One step closer to warning labels on alcohol products. Norway’s Minister of Health and Care Ingvild Kjerkol has asked the Directorate of Health to come up with concrete proposals.

The Directorate of Health has now been instructed by Minister of Health and Care Ingvild Kjerkol to consider how alcoholic beverages can be labelled with warnings about health risks. The directorate has received the specific task in a new assignment letter from the Ministry of Health and Care.

This is the next step in a process that Movendi International has contributed to and reported about previously.

In January 2022, the Norwegian government released the new Alcohol Strategy. It will be in place till 2025 and includes the WHO global target of a 10% reduction of population-level alcohol use by 2025 in Norway. The new strategy maintains focus on the proven alcohol policy best buys in Norway, including the commitment to protect the Norwegian alcohol retail monopoly.

And in April 2022, the Norwegian government’s Health Directorate published its recommendation for labeling alcoholic products with a health warning, especially concerning cancer and cardiovascular disease.
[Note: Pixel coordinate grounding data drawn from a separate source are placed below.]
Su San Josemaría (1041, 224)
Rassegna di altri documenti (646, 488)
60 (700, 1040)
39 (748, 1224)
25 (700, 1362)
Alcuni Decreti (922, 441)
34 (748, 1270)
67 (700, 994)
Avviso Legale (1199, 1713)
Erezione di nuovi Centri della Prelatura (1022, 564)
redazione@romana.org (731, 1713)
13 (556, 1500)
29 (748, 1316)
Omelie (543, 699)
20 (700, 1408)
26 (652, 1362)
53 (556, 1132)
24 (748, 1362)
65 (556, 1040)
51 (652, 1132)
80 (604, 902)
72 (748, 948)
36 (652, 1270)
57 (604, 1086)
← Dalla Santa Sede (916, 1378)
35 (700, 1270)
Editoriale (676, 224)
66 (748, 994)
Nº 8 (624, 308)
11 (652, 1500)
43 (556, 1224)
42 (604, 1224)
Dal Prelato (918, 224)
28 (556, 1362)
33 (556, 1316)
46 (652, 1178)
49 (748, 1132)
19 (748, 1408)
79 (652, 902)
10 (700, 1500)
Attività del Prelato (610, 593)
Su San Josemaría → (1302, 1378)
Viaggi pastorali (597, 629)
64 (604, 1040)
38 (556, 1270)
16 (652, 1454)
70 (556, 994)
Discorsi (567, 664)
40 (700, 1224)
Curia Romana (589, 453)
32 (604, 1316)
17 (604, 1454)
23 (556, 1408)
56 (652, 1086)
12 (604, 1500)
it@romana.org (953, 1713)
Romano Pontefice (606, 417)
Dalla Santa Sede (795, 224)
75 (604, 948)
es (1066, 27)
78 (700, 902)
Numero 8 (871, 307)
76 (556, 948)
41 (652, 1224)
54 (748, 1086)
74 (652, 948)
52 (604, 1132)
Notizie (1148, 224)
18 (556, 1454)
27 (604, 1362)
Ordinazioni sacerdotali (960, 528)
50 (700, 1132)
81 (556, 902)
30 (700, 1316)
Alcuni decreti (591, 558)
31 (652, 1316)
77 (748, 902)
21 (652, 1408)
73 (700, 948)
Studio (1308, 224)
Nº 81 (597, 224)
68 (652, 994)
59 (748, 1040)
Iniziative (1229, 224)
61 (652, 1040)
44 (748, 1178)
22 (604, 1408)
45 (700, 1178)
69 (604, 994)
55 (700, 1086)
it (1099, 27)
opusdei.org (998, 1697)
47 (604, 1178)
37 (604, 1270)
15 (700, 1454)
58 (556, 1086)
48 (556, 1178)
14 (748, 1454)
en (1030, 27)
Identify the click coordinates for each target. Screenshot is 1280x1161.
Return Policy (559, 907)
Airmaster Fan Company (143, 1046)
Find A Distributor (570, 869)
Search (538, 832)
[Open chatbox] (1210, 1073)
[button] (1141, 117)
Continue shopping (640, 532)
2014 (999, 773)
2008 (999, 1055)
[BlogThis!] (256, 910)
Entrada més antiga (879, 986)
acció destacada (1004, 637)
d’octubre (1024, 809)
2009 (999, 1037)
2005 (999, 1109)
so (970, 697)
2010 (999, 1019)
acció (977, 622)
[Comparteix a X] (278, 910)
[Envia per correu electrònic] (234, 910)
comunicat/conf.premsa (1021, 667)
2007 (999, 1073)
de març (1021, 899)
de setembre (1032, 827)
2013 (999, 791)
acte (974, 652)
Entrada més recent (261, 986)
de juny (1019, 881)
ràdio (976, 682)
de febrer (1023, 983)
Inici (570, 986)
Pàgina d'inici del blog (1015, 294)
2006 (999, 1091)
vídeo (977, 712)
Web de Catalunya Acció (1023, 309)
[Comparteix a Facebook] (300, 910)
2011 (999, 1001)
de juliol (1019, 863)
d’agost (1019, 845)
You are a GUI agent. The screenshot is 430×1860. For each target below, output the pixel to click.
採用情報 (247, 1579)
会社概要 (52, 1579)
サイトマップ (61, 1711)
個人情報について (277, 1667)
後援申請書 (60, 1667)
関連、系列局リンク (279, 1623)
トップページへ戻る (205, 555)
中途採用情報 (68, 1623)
The Directorate had examined the policy solution of alcohol warning labels since July 2021. This process concluded with the Directorate delivering its letter of recommendation to the Ministry of Health and Care Services.

In the letter that comprised more than 30 pages, the Norwegian Directorate of Health emphasized that warning labeling can be an important tool for increasing the population’s knowledge about possible health damage from alcohol use. The health experts pointed out that the health risk particularly applies to the link between alcohol use and cancer and cardiovascular disease.

The World Health Organization (WHO) recommends such a label, and the matter has been worked on for a long time in the EU and is an on-going process with Ireland progressing towards an alcohol health warning label. This is also the reason why the alcohol industry in general and the wine producers in Italy and Germany in particular have tried to stop such a proposal.

The Norwegian Directorate of Health is now being told by the ministry to follow up on the report from last year and “consider practical solutions for introducing warning labels for alcoholic beverages”.

This involves, among other things, assessing what may be suitable and relevant warning labels in Norway, including the content and design of the label,” writes the Ministry of Health and Care in the letter, according to Altinget reporting.

Ministry of Health and Care letter

The ministry expects to receive a “note with assessments and proposals for solutions for warning marking”, as per Altinget.

Population is largely unaware of the cancer due to alcohol

The background for the Norwegian Directorate of Health’s effort to label alcohol with a warning is that a large proportion of the population is not aware of the connection between more alcohol use and cancer.

Divisional director for public health and prevention, Linda Granlund, stated the following about this to NRK in April last year:

We now know that there is no lower safe limit, and that increased alcohol intake increases the risk of disease, and especially the risk of cancer”.

Linda Granlund, Divisional director for public health and prevention, Norwegian Directorate of Health

Special Feature: Alcohol Warning Labelling, How it works and why it’s needed

In September 2023, Movendi International also published a Special Alcohol Issues Feature on alcohol warning labelling, exploring how it works and why it is needed. The Special Feature compiles state of the art evidence and best practices. It also includes the briefing Movendi International developed to help inform the Norwegian process.